Source text ::
** Start **

Document Number
91-294
Tax Type
Retail Sales and Use Tax
Description
Horse breeding and racing; Application of agricultural exemption
Topic
Exemptions
Property Subject to Tax
Taxability of Persons and Transactions
Date Issued
11-19-1991
November 19, 1991


Re: §58.1-1821 Application: Retail Sales and Use Tax


Dear******************

This will reply to your letter of September 18, 1989, as supplemented by your letter of December 14, 1990 and information presented during our meetings of June 5, 1990 and June 14, 1991, in which you contest sales and use tax assessments issued to your client,*************** (Taxpayer), as a result of an audit by the department.
Facts

The Taxpayer owns and operates a thoroughbred horse breeding farm in Virginia. It also owns or leases breeding or training facilities in***********. An audit of the Taxpayer for the period March 1, 1983 through February 28, 1989 produced assessments for its failure to remit the use tax on yearlings which were purchased in Kentucky and New York under an exemption from Kentucky and New York sales tax, brought back to the Taxpayer's Virginia facilities, and later shipped out of state for training and racing. The Taxpayer was also held liable for the tax on the supplies and feed for racehorses.

The Taxpayer contests the assessment, contending that the agricultural exemption applies to the Taxpayer's racing activities, the Taxpayer may prorate the use tax on the yearlings under Va. Code §58.1-604, and the auditor's computations of the percentage of taxable usage are inaccurate.

** End **

Word and element locating data
** Start **

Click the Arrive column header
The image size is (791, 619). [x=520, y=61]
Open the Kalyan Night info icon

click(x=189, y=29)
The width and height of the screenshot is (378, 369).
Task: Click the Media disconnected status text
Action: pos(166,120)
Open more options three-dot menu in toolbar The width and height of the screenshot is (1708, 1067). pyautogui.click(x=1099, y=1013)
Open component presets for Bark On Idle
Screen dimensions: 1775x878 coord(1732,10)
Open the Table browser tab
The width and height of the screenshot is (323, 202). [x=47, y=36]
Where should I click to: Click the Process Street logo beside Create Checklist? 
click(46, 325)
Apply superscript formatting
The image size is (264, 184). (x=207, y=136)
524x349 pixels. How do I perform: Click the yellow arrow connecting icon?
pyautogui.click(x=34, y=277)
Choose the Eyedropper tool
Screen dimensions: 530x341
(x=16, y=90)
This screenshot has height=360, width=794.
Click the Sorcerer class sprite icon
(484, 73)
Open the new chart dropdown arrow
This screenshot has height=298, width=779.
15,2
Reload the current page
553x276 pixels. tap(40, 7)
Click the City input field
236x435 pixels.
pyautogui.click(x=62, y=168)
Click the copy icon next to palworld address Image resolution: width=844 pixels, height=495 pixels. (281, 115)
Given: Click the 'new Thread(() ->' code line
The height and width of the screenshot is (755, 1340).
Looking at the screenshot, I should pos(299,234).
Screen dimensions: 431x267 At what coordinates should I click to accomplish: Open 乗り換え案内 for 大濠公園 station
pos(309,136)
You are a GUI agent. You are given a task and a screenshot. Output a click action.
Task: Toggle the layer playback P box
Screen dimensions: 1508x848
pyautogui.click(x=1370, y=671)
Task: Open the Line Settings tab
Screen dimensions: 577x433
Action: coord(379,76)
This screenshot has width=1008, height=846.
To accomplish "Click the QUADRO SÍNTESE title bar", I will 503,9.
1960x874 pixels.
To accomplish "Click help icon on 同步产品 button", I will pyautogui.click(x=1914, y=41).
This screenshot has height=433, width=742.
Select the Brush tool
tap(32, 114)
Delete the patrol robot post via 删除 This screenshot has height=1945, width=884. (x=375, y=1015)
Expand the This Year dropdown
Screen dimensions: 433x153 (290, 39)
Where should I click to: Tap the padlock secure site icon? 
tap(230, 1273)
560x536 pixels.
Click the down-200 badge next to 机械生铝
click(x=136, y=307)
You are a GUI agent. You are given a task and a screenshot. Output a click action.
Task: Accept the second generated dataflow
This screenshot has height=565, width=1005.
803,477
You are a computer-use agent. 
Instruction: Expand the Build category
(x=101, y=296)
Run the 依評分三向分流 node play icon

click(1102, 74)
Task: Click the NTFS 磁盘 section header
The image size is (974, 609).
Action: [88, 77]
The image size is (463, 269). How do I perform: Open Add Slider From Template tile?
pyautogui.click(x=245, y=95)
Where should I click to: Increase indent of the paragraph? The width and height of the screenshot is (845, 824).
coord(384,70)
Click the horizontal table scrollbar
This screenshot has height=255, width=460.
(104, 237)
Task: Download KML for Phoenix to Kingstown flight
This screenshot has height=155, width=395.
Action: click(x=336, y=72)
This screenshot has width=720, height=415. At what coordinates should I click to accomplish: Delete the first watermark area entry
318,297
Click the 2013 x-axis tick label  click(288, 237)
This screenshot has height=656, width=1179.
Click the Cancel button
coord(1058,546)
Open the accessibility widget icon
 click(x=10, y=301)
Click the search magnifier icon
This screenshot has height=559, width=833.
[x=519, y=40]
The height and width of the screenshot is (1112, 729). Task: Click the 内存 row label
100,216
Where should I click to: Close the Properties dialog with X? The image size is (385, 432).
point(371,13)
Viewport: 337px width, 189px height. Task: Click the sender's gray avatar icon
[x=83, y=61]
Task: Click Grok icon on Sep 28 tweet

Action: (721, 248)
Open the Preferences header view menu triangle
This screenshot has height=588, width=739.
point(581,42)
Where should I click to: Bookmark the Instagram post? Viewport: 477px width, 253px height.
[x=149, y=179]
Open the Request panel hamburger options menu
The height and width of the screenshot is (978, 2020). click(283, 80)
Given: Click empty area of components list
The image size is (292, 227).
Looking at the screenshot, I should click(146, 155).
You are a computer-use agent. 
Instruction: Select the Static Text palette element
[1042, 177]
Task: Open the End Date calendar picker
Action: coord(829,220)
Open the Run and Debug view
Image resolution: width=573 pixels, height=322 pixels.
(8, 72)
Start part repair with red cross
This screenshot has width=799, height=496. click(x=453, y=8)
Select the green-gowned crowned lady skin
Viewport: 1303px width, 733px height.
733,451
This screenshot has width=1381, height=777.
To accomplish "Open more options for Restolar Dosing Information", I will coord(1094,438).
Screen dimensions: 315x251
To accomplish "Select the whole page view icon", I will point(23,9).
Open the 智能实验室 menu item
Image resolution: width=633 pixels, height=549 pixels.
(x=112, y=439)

** End **

Problems ::
1. Rewrite the passage of the tax ruling starting with "The Taxpayer owns" and going on through "feed for racehorses.", changing "yearlings" to "young horses".
2. Copy the entries verbatim, starting with the first line and going on through the line with "Screen dimensions: 433x153 (290, 39)".

Results ::
1.
The Taxpayer owns and operates a thoroughbred horse breeding farm in Virginia. It also owns or leases breeding or training facilities in***********. An audit of the Taxpayer for the period March 1, 1983 through February 28, 1989 produced assessments for its failure to remit the use tax on young horses which were purchased in Kentucky and New York under an exemption from Kentucky and New York sales tax, brought back to the Taxpayer's Virginia facilities, and later shipped out of state for training and racing. The Taxpayer was also held liable for the tax on the supplies and feed for racehorses.

2.
Click the Arrive column header
The image size is (791, 619). [x=520, y=61]
Open the Kalyan Night info icon

click(x=189, y=29)
The width and height of the screenshot is (378, 369).
Task: Click the Media disconnected status text
Action: pos(166,120)
Open more options three-dot menu in toolbar The width and height of the screenshot is (1708, 1067). pyautogui.click(x=1099, y=1013)
Open component presets for Bark On Idle
Screen dimensions: 1775x878 coord(1732,10)
Open the Table browser tab
The width and height of the screenshot is (323, 202). [x=47, y=36]
Where should I click to: Click the Process Street logo beside Create Checklist? 
click(46, 325)
Apply superscript formatting
The image size is (264, 184). (x=207, y=136)
524x349 pixels. How do I perform: Click the yellow arrow connecting icon?
pyautogui.click(x=34, y=277)
Choose the Eyedropper tool
Screen dimensions: 530x341
(x=16, y=90)
This screenshot has height=360, width=794.
Click the Sorcerer class sprite icon
(484, 73)
Open the new chart dropdown arrow
This screenshot has height=298, width=779.
15,2
Reload the current page
553x276 pixels. tap(40, 7)
Click the City input field
236x435 pixels.
pyautogui.click(x=62, y=168)
Click the copy icon next to palworld address Image resolution: width=844 pixels, height=495 pixels. (281, 115)
Given: Click the 'new Thread(() ->' code line
The height and width of the screenshot is (755, 1340).
Looking at the screenshot, I should pos(299,234).
Screen dimensions: 431x267 At what coordinates should I click to accomplish: Open 乗り換え案内 for 大濠公園 station
pos(309,136)
You are a GUI agent. You are given a task and a screenshot. Output a click action.
Task: Toggle the layer playback P box
Screen dimensions: 1508x848
pyautogui.click(x=1370, y=671)
Task: Open the Line Settings tab
Screen dimensions: 577x433
Action: coord(379,76)
This screenshot has width=1008, height=846.
To accomplish "Click the QUADRO SÍNTESE title bar", I will 503,9.
1960x874 pixels.
To accomplish "Click help icon on 同步产品 button", I will pyautogui.click(x=1914, y=41).
This screenshot has height=433, width=742.
Select the Brush tool
tap(32, 114)
Delete the patrol robot post via 删除 This screenshot has height=1945, width=884. (x=375, y=1015)
Expand the This Year dropdown
Screen dimensions: 433x153 (290, 39)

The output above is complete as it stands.